» **Supplied records**:
◆ ◆ ◆
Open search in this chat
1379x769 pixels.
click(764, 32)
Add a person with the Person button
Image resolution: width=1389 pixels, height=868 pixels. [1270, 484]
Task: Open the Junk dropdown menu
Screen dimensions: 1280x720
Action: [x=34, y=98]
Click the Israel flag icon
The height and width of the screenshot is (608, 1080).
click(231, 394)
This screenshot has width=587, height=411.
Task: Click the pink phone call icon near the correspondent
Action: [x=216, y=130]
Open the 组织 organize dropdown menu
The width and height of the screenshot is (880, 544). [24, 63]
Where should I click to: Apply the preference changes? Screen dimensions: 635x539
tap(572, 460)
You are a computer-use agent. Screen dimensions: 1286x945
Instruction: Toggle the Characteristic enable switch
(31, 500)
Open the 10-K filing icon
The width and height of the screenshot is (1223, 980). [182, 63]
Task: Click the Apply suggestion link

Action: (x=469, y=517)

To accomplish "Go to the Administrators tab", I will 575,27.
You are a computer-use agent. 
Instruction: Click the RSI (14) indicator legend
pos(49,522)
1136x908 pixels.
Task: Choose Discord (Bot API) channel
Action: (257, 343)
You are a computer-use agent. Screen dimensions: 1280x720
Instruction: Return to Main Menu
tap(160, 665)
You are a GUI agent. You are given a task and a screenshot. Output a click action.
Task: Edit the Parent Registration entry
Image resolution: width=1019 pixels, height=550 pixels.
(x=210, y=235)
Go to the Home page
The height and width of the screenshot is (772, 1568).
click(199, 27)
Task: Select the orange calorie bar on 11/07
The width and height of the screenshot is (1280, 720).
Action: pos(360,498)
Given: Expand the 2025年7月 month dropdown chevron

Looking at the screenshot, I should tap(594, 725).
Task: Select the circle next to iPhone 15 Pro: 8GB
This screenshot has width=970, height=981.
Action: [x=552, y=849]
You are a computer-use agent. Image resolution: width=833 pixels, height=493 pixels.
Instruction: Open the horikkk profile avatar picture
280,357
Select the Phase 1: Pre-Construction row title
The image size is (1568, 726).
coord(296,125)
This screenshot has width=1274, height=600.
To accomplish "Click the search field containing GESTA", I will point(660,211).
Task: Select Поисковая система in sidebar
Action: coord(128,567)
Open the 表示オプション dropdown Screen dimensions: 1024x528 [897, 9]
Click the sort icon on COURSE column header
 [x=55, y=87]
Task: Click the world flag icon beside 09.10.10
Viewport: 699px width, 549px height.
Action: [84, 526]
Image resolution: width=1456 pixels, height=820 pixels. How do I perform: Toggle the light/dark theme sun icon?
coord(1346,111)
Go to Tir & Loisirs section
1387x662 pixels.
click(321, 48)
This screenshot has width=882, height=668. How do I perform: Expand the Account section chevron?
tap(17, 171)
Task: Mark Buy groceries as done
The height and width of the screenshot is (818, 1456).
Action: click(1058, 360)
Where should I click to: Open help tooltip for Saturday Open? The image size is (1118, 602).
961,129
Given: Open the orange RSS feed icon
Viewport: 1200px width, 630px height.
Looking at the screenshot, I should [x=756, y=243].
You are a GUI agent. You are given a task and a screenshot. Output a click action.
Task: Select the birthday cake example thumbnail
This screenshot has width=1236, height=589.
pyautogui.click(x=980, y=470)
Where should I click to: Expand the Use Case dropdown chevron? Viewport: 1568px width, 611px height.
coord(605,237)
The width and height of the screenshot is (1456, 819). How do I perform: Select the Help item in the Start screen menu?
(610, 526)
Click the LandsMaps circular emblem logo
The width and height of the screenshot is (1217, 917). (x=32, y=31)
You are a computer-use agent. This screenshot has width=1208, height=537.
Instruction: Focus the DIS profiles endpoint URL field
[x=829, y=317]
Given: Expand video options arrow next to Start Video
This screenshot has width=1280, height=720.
◆ ◆ ◆
» **Written exercise**: Rewrite each line of the listing, from the line containing "You are a computer-use agent. This" through the end of the listing, with the requests included. Offset every coordinate in the answers by adding 61.

» **Task result**:
You are a computer-use agent. This screenshot has width=1208, height=537.
Instruction: Focus the DIS profiles endpoint URL field
[x=890, y=378]
Given: Expand video options arrow next to Start Video
This screenshot has width=1280, height=720.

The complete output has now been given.